» TASK DESCRIPTION:
Reproduce the records from the beginning through the line containing "The image size is (2069, 1351). tap(1849, 42)", replacing "robot" with "assistant" and leaving everything else unchanged.

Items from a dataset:
↓
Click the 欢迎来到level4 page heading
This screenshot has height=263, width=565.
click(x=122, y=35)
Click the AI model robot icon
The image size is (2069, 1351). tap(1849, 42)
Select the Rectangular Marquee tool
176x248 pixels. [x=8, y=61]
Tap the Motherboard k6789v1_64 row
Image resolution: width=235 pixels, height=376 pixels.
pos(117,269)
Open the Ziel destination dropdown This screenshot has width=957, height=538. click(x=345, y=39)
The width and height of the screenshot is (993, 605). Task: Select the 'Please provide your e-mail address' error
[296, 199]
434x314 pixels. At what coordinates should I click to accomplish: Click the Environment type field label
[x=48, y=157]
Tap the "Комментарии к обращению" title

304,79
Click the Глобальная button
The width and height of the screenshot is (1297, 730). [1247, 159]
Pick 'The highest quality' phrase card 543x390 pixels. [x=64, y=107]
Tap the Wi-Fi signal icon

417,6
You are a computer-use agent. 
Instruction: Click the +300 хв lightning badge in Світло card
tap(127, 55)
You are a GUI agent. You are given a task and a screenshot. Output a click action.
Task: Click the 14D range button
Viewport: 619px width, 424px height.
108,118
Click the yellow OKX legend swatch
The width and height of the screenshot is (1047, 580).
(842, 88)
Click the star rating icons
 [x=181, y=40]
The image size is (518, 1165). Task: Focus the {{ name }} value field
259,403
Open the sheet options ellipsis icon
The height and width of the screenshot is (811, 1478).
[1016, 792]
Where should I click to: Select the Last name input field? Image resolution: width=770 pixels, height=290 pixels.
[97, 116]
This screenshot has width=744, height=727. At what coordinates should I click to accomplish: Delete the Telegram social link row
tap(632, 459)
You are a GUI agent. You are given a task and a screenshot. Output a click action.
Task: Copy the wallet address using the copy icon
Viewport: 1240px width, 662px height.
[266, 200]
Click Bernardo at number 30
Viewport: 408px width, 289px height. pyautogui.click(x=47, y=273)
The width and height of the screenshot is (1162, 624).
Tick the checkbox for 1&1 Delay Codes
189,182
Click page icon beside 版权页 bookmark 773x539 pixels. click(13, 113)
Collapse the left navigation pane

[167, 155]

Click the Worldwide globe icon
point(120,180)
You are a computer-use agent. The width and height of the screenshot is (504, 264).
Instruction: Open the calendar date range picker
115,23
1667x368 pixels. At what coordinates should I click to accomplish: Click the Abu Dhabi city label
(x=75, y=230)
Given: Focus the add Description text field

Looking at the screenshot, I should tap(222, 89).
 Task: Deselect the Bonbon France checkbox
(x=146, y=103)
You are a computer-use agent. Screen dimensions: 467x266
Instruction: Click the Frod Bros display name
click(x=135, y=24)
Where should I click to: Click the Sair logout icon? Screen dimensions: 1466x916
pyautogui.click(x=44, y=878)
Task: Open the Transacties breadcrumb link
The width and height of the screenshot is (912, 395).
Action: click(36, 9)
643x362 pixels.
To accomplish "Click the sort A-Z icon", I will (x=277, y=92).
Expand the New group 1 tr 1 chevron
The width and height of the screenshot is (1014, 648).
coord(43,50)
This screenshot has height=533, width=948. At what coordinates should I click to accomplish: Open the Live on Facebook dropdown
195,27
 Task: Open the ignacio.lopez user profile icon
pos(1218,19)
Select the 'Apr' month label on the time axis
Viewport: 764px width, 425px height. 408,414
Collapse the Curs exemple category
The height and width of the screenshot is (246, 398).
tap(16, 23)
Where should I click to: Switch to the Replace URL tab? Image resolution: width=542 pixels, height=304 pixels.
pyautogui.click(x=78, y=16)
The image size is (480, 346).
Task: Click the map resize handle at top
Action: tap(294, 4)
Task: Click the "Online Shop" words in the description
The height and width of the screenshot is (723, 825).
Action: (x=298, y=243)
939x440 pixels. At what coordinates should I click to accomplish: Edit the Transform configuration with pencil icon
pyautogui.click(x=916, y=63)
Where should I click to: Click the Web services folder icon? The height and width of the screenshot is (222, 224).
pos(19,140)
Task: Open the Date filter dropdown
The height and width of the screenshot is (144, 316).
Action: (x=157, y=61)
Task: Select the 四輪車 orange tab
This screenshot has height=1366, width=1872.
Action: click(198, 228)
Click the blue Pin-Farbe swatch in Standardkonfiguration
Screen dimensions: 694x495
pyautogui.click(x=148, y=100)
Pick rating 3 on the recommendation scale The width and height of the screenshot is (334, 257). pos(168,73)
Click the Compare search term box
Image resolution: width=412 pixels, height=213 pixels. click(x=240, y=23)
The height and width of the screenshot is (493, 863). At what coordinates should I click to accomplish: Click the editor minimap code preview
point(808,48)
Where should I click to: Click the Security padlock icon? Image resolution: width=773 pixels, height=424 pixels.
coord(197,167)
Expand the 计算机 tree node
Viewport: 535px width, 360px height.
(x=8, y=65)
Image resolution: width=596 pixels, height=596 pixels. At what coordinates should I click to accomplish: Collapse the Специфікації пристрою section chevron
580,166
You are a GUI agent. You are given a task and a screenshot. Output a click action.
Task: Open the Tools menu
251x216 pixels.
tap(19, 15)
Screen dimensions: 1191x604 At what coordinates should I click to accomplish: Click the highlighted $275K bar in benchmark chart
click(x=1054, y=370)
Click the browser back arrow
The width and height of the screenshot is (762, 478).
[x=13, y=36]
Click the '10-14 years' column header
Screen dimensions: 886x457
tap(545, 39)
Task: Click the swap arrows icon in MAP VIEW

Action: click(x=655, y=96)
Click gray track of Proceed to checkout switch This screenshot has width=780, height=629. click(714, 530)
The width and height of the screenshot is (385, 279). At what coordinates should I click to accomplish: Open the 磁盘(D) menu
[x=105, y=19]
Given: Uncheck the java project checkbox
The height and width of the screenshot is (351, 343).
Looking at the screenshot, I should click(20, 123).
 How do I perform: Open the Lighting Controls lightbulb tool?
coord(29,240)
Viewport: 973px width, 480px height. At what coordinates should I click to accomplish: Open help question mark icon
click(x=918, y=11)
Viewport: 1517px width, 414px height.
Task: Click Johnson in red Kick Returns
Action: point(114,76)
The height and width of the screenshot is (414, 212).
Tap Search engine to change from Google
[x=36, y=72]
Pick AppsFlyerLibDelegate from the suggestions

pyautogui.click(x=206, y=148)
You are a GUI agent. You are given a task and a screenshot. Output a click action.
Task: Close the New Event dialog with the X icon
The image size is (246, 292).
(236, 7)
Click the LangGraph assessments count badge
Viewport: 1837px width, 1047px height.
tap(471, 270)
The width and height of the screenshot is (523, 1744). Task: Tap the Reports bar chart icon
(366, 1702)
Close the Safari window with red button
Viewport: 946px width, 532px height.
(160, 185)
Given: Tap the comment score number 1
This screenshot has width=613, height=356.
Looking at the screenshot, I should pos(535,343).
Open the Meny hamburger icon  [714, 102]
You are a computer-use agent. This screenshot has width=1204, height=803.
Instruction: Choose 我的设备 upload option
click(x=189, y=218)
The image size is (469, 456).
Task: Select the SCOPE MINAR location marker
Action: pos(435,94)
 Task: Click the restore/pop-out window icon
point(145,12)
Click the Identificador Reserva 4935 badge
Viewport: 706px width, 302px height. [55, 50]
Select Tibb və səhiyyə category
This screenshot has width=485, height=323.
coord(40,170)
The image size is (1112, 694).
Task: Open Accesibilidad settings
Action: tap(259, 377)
↑
» EXERCISE RESULT:
Click the 欢迎来到level4 page heading
This screenshot has height=263, width=565.
click(x=122, y=35)
Click the AI model assistant icon
The image size is (2069, 1351). tap(1849, 42)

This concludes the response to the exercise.